A la mañana siguiente deja la carta en el pupitre de Eva, cuando está descuidada. Esperaba verla abrir el sobre, leer la carta y romperla, que le exigiera a gritos que la dejara en paz, o bien que se lanzara a sus brazos y le jurara amor eterno. Sin embargo, se queda sorprendido al verla coger el sobre, guardarlo en su mochila, y nada más. A partir de ese momento, las horas pasan lentamente, como si avanzaran por una cuerda suspendida sobre el abismo. Mario se mantiene a cierta distancia de Eva, un poco avergonzado de sus arrebatos aunque ya no puede cambiar nada. Durante el descanso no la busca. Aparenta estar tranquilo y participa en la plática y las bromas de sus amigos, pero la duda lo consume. Eva está con sus amigas, en la banca de siempre. Se le ve contenta. No parece triste ni enojada ni confundida. Cuando el descanso termina y vuelven al salón, se topan de frente. Ella lo saluda y va a sentarse sin decir más y sin prestarle mucha atención. Es obvio que leyó la carta y que algo ocurre en su corazón, pero Mario no sabe qué.
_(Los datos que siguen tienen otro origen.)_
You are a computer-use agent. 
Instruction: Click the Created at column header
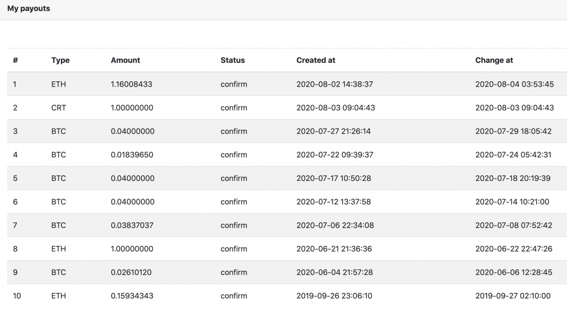(316, 60)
A la salida, la muchacha sale de la escuela a toda prisa para escapar de Mario. Éste la sigue por calles y avenidas. La obsesión no deja de girar en su cabeza. Nada le importa ya. Lo ha perdido todo y no se detiene en parte alguna. La sigue hasta un parque donde ella se detiene y se voltea, llorando de hartazgo y rabia. Le pregunta qué quiere, le dice que está harta, le pide que la deje en paz, que termine de una vez por todas con aquel juego estúpido. Saca la carta de su mochila y la rompe frente él con infinito hartazgo; le dice que su declaración no le hizo sentir nada, que su corazón es de otro y que no vuelva a acercársele o lo lamentará. Sus ojos centellean. Mario se queda ahí parado, rojo de vergüenza, asustado de sí mismo y de la rabia dibujada en el rostro de Eva. Ésta le dedica una última mirada dolorosa, y se va para siempre de aquel mundo de tristeza donde estuvo secuestrada durante dos largos meses.
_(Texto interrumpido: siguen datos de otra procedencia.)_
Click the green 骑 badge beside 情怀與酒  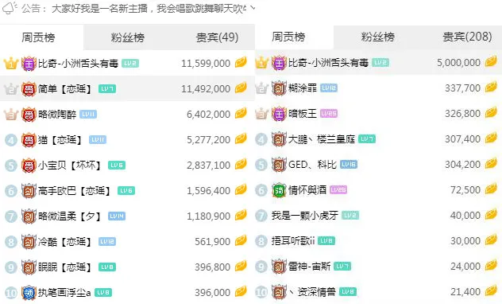point(279,190)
Del cielo comienzan a caer pesadas gotas. Mario está a punto de llorar pero una ráfaga de aire fresco ahoga sus sollozos y le devuelve la calma en una especie de catarsis. De pronto se siente fuerte y libre, feliz de que todo ha acabado. Ve a Eva alejarse a toda prisa. Es hermosa, sin duda, pero no tiene caso derramar lágrimas por quien no sabe valorarlas. La lluvia arrecia y corre a guarecerse con los demás. Sí, su corazón se siente adolorido y seguirá así algunos días, pero ya se repondrá, y volverá a caer luego, muchas veces más. Mientras tanto, vemos cómo el peso que lo agobió durante los últimos meses se escurre y se confunde con la primera lluvia de la temporada.